▸ **Data for the task**:
****

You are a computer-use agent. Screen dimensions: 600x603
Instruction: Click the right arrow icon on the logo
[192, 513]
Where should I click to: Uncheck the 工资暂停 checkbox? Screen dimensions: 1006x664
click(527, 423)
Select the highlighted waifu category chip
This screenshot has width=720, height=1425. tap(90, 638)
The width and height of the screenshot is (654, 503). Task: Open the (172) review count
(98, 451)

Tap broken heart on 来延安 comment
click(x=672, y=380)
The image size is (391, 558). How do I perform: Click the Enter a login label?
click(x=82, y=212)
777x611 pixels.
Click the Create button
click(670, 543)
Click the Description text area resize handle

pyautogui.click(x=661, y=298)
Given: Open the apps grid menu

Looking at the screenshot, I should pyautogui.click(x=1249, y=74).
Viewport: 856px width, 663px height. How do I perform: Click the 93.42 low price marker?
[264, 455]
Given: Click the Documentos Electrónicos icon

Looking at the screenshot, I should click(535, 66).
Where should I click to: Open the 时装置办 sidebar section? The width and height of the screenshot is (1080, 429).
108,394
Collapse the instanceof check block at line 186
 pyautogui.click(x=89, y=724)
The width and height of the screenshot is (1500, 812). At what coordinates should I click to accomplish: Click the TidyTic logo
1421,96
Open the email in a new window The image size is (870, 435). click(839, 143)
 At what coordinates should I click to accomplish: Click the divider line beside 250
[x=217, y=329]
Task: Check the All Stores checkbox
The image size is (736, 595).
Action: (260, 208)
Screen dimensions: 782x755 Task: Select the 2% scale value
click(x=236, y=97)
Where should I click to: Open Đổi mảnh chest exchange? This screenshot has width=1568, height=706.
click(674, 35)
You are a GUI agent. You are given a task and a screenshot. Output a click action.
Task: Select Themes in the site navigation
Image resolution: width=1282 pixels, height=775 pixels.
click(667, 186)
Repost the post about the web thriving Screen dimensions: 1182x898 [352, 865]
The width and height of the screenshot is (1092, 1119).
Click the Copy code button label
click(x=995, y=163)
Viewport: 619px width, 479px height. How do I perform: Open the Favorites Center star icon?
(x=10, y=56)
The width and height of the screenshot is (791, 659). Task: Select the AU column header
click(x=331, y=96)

****

Copy every entry above word for word.

▸ **Written answer**:
You are a computer-use agent. Screen dimensions: 600x603
Instruction: Click the right arrow icon on the logo
[192, 513]
Where should I click to: Uncheck the 工资暂停 checkbox? Screen dimensions: 1006x664
click(527, 423)
Select the highlighted waifu category chip
This screenshot has width=720, height=1425. tap(90, 638)
The width and height of the screenshot is (654, 503). Task: Open the (172) review count
(98, 451)

Tap broken heart on 来延安 comment
click(x=672, y=380)
The image size is (391, 558). How do I perform: Click the Enter a login label?
click(x=82, y=212)
777x611 pixels.
Click the Create button
click(670, 543)
Click the Description text area resize handle

pyautogui.click(x=661, y=298)
Given: Open the apps grid menu

Looking at the screenshot, I should pyautogui.click(x=1249, y=74).
Viewport: 856px width, 663px height. How do I perform: Click the 93.42 low price marker?
[264, 455]
Given: Click the Documentos Electrónicos icon

Looking at the screenshot, I should click(535, 66).
Where should I click to: Open the 时装置办 sidebar section? The width and height of the screenshot is (1080, 429).
108,394
Collapse the instanceof check block at line 186
 pyautogui.click(x=89, y=724)
The width and height of the screenshot is (1500, 812). At what coordinates should I click to accomplish: Click the TidyTic logo
1421,96
Open the email in a new window The image size is (870, 435). click(839, 143)
 At what coordinates should I click to accomplish: Click the divider line beside 250
[x=217, y=329]
Task: Check the All Stores checkbox
The image size is (736, 595).
Action: (260, 208)
Screen dimensions: 782x755 Task: Select the 2% scale value
click(x=236, y=97)
Where should I click to: Open Đổi mảnh chest exchange? This screenshot has width=1568, height=706.
click(674, 35)
You are a GUI agent. You are given a task and a screenshot. Output a click action.
Task: Select Themes in the site navigation
Image resolution: width=1282 pixels, height=775 pixels.
click(667, 186)
Repost the post about the web thriving Screen dimensions: 1182x898 [352, 865]
The width and height of the screenshot is (1092, 1119).
Click the Copy code button label
click(x=995, y=163)
Viewport: 619px width, 479px height. How do I perform: Open the Favorites Center star icon?
(x=10, y=56)
The width and height of the screenshot is (791, 659). Task: Select the AU column header
click(x=331, y=96)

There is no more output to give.